Short problem ::
Copy out every one of the following items word for word.

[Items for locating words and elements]
# # # #

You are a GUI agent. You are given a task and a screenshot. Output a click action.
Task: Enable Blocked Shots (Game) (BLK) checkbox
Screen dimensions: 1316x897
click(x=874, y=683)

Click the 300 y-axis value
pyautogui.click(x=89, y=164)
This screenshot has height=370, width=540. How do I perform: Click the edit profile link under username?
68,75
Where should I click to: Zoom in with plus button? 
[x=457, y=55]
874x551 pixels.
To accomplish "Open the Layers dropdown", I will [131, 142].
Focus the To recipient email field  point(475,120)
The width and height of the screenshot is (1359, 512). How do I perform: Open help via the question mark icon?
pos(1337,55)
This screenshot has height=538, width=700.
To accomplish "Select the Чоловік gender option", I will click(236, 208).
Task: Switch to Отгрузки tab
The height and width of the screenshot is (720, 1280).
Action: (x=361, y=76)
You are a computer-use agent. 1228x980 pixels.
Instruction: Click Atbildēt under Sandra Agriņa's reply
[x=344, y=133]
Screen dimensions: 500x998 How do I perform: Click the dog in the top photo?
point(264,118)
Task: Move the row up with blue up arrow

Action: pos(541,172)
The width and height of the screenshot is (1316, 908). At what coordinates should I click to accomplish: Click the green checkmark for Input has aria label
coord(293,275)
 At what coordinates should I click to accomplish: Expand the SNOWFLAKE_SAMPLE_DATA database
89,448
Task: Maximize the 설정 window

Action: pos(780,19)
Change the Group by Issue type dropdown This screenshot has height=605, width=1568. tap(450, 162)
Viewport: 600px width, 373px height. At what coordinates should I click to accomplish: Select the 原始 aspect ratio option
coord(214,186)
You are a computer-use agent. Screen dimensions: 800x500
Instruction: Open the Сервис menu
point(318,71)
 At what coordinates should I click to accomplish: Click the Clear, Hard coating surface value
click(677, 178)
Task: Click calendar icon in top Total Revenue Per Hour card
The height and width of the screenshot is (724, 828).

# # # #

Task solution ::
You are a GUI agent. You are given a task and a screenshot. Output a click action.
Task: Enable Blocked Shots (Game) (BLK) checkbox
Screen dimensions: 1316x897
click(x=874, y=683)

Click the 300 y-axis value
pyautogui.click(x=89, y=164)
This screenshot has height=370, width=540. How do I perform: Click the edit profile link under username?
68,75
Where should I click to: Zoom in with plus button? 
[x=457, y=55]
874x551 pixels.
To accomplish "Open the Layers dropdown", I will [131, 142].
Focus the To recipient email field  point(475,120)
The width and height of the screenshot is (1359, 512). How do I perform: Open help via the question mark icon?
pos(1337,55)
This screenshot has height=538, width=700.
To accomplish "Select the Чоловік gender option", I will click(236, 208).
Task: Switch to Отгрузки tab
The height and width of the screenshot is (720, 1280).
Action: (x=361, y=76)
You are a computer-use agent. 1228x980 pixels.
Instruction: Click Atbildēt under Sandra Agriņa's reply
[x=344, y=133]
Screen dimensions: 500x998 How do I perform: Click the dog in the top photo?
point(264,118)
Task: Move the row up with blue up arrow

Action: pos(541,172)
The width and height of the screenshot is (1316, 908). At what coordinates should I click to accomplish: Click the green checkmark for Input has aria label
coord(293,275)
 At what coordinates should I click to accomplish: Expand the SNOWFLAKE_SAMPLE_DATA database
89,448
Task: Maximize the 설정 window

Action: pos(780,19)
Change the Group by Issue type dropdown This screenshot has height=605, width=1568. tap(450, 162)
Viewport: 600px width, 373px height. At what coordinates should I click to accomplish: Select the 原始 aspect ratio option
coord(214,186)
You are a computer-use agent. Screen dimensions: 800x500
Instruction: Open the Сервис menu
point(318,71)
 At what coordinates should I click to accomplish: Click the Clear, Hard coating surface value
click(677, 178)
Task: Click calendar icon in top Total Revenue Per Hour card
The height and width of the screenshot is (724, 828).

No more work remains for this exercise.